[EM] Three rounds

[Kristofer Munsterhjelm]

Juho Laatu wrote:
> Is Schwartz set specifically "Condorcetian"? Also methods like minmax
> could be said to be strongly "Condorcetian" (although they do not
> necessarily elect from the Schwartz/Smith sets).

Schwartz is Condorcet-like because a CW will always be in the Schwartz 
set, and Smith (and Schwartz) is a reasonable extension of the Condorcet 
criterion (from "a candidate who is preferred to all others should win" 
to "of a group where the group is preferred to all outside the group, a 
group member should win"). Minmax is Condorcet yet not Schwartz, but 
anything that's Schwartz is also Condorcet.

> Also party lists could be used. One approach to breaking cycles and
> identifying clone sets would be to not to count the votes of fellow
> party members against the candidates (not before all candidates of
> the competing parties/branches have been eliminated).

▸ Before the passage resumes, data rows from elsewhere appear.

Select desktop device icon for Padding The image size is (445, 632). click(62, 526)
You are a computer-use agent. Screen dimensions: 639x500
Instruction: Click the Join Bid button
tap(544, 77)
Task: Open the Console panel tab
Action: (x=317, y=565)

How did you use
> D'Hondt without parties?

I used the Condorcet idea. First iteration: elect as for a single winner 
(this includes the legitimate single winner so that a runoff never hurts 
him). Second iteration: count ballots as usual, but all preferences 
below the winner of the first iteration count half. So, for instance,

A > B > C > D
with B as first iteration winner
counts C > D as 0.5 victory of C over D.

Then generate a social ordering based on the new matrix, eliminate the 
winner of the first iteration from that ordering, and pick whoever won 
as the winner of the second iteration. The winners from each iteration 
go to the runoff.

The full method is given somewhere in the archive, just search for 
"D'Hondt without lists"; but for runoffs, there are just two iterations, 
so it's as simple as this (I think; it's late and so I may have made an 
error).

If you're going to use party list, I don't see much point in a runoff. 
Either it'll be multiwinner, in which case a runoff doesn't make much 
sense, or it'll be single-winner, in which case you can just use the 
equivalent single-winner method. For ordinary party list, that method 
would be Plurality; instead of voting for a party, vote for the party's 
designated "appointee".

> Sorry about making only "opposite proposals" :-). Schwartz and
> partyless approaches may be ok too. And use of some sequential
> approach to break a Condorcet cycle as well.

What kind of sequential approaches were you thinking of?